I am working a word based game. My word database contains around 10,000 english words (sorted alphabetically). I am planning to have 5 difficulty levels in the game. Level 1
depending on the type of game the definition of "difficult" will change. If your game involves typing quickly (ztype-style...), "difficult" will have a different meaning than in a game where you need to define a word's meaning.
That said, Scrabble has a way to measure how "difficult" a word is which is also quite easy algoritmically.
Also you may look into defining "difficult" in terms of your game. You could beta test your game and classify words according to how "difficult" players find them in the context of your own game.
I'm not understanding how frequency is being used... if you were to scan a newspaper, I'm sure you would see the word "thoroughly" mentioned much more frequently than the word "bop" or "moo" but that doesn't mean it's an easier word; on the contrary 'thoroughly' is one of the most disgustingly absurd spelling anomalies that gives grade school children nightmares...
Try explaining to a sane human being learning english as a second language the subtle difference between slaughter and laughter.
I agree that frequency of use is the most likely metric; there are studies supporting a high correlation between word frequency and difficulty (correct responses on tests, etc.). Check out the English Lexicon Project at http://elexicon.wustl.edu/ for some 70k(?) frequency-rated words.
Word length is a good indicator , for word frequency , you would need data as an algorithm can obviously not determine it by itself. You could also use some sort of scoring like the scrabble game does : each letter has a value and the final value would be the sum of the values. It would be imo easier to find frequency data about each letter in your language .

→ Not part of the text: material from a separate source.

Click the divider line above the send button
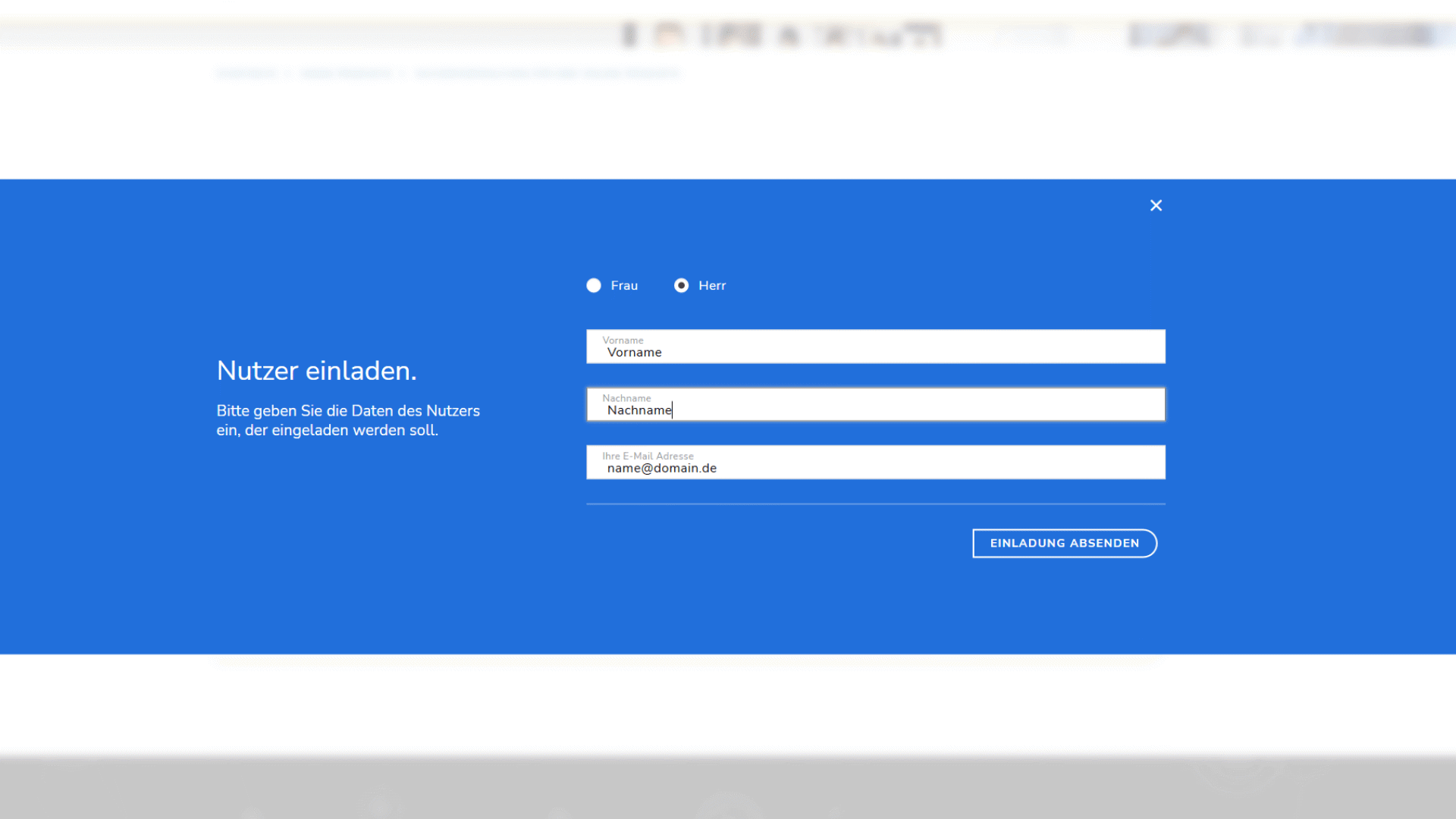 [x=875, y=504]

I would guess that the grade at wich the word is introduced into normal students vocabulary is a measure of difficulty. Next would be how many standard rule violations it has. Meaning your words that have spellings or pronunciations that seem to violate the normal set off rules. Finally.. the meaning.. can be a tough concept. .. for example ... try explaining abstract to someone who's never heard the word.

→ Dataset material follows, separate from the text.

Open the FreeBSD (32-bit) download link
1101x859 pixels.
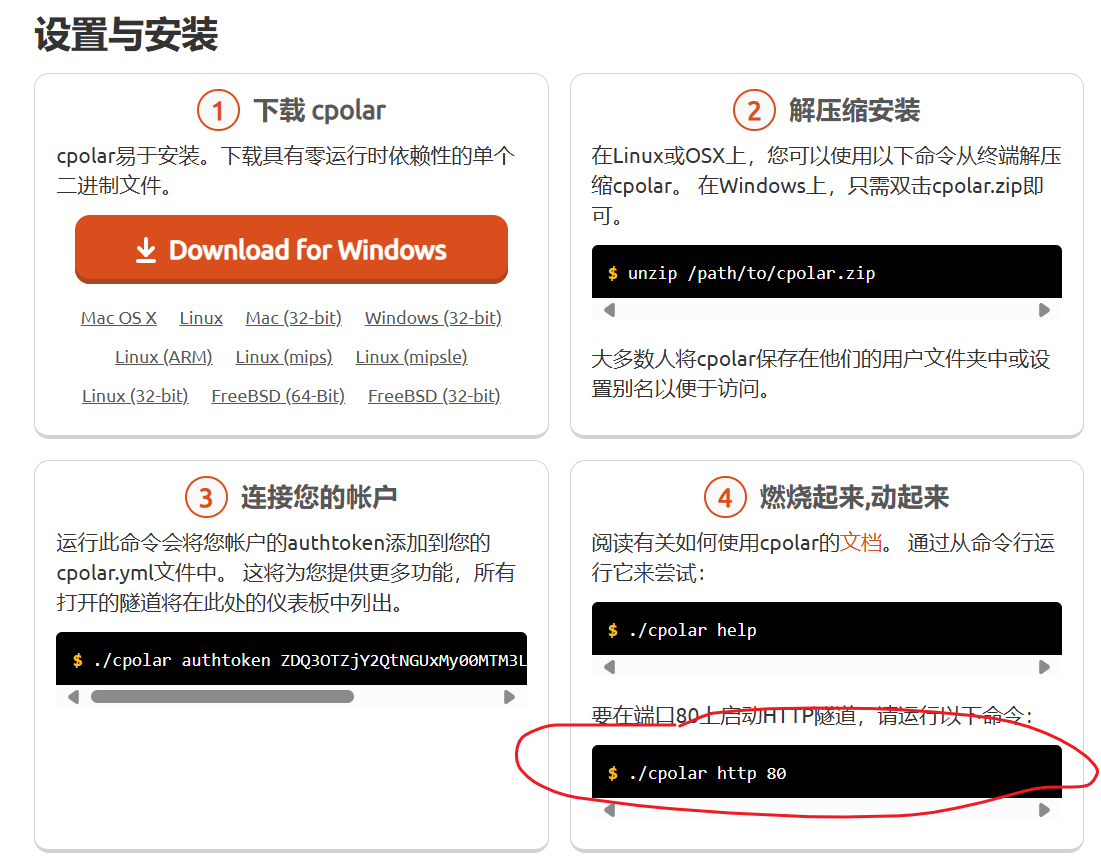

Difficulty is a pretty amorphus concept. If you've no clear idea of what you want, perhaps you could take a look at the Porter Stemming Algorithm (see for example the original paper). That contains a more advanced idea of 'length' by defining words as being of the form [C](VC){m}[V]
; C means a block of consonants and V a block of vowels and this definition says a word is an optional C followed by m VC blocks and finally an optional V. The m value is this advanced 'length'.